- Born: November 19, 1880 Pennington, New Jersey, US
- Died: October 19, 1959 (aged 78)
- Buried: Arlington National Cemetery
- Allegiance: United States
- Branch: United States Navy
- Service years: 1906–1950
- Rank: Rear Admiral
- Unit: U.S. Naval Railway Batteries
- Commands: Naval Cost Inspection Service
- Wars: World War I World War II

= Frank Baldwin (admiral) =

American naval officer (1880–1959)

Frank Baldwin (November 19, 1880 – October 19, 1959) was an American naval officer from Pennington, New Jersey.

== Military career ==
Baldwin was commissioned into the Supply Corps in 1906. During the First World War, Baldwin served with the U.S. Navy's railway batteries, with which he saw service in the Aisne-Marne and Meuse-Argonne offensives. During the Meuse-Argonne offensive, all but one of the U.S. Navy's railway batteries was dedicated to bombarding German communication lines.

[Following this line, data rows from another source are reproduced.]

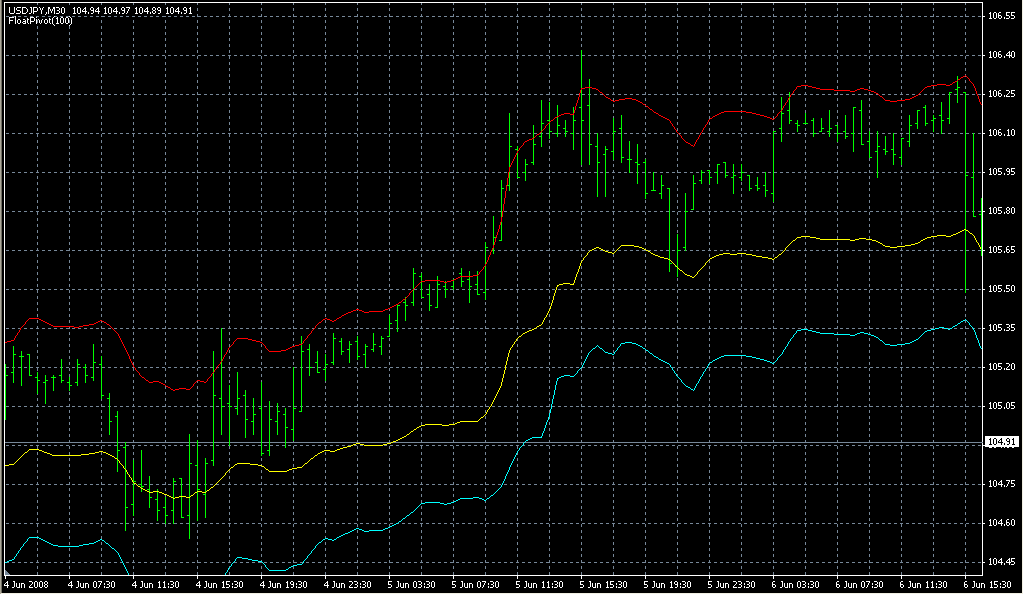Click the 105.20 price axis label
Screen dimensions: 1024x594
click(1002, 367)
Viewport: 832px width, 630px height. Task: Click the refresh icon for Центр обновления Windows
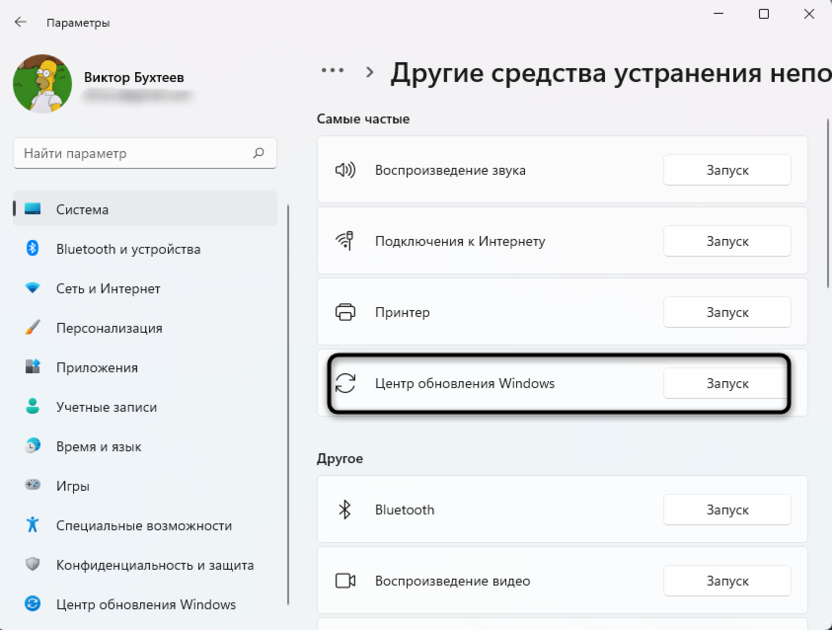click(344, 383)
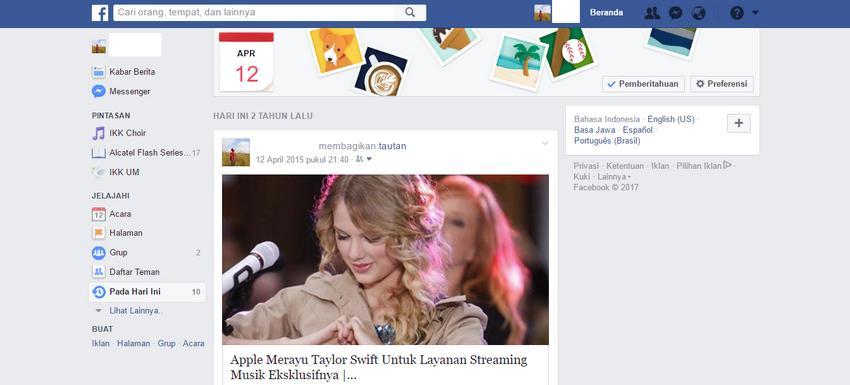Click the Facebook search input field
850x385 pixels.
pos(259,12)
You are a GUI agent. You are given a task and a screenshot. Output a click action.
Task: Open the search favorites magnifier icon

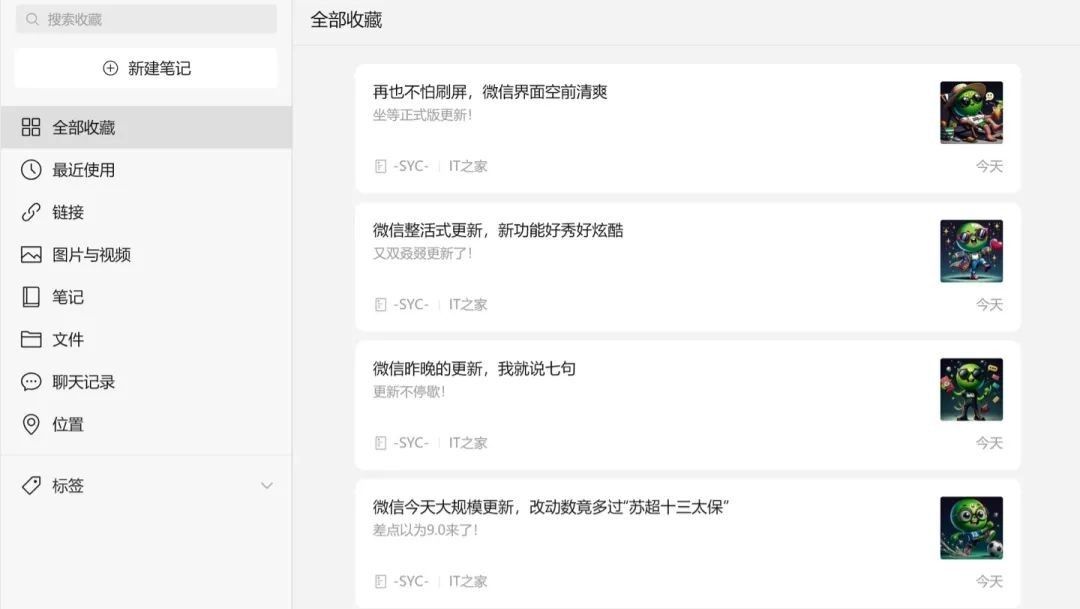(x=33, y=18)
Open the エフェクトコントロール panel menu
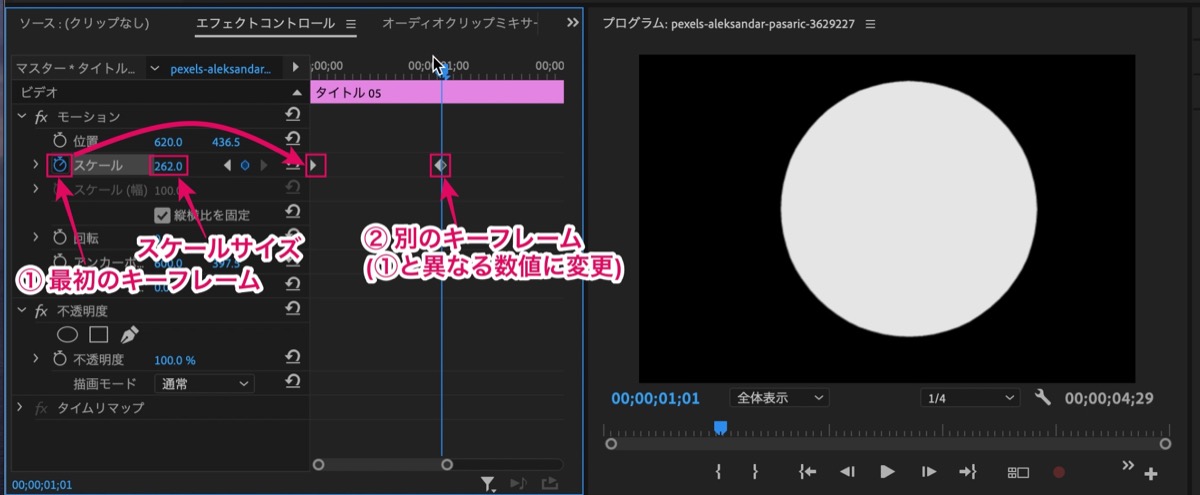The width and height of the screenshot is (1200, 495). [x=351, y=23]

In 1937, Baldwin graduated from the Naval War College, and in August 1941 he went on to command the Naval Cost Inspection Service. In 1942, Baldwin was promoted to rear admiral, before retiring in 1944. He was immediately recalled to active duty as director of the Cost Inspection Service, a position he would hold until 1950, when he retired once more.

== Civilian life ==
During his retirement, Baldwin was heavily involved in the Navy Mutual Aid Association (NMAA), where he filled the role of chairman of the finance committee multiple times and that of second vice-president for the association in 1955.

Frank Baldwin died on 19 October 1959, aged 78. He is buried at Arlington National Cemetery.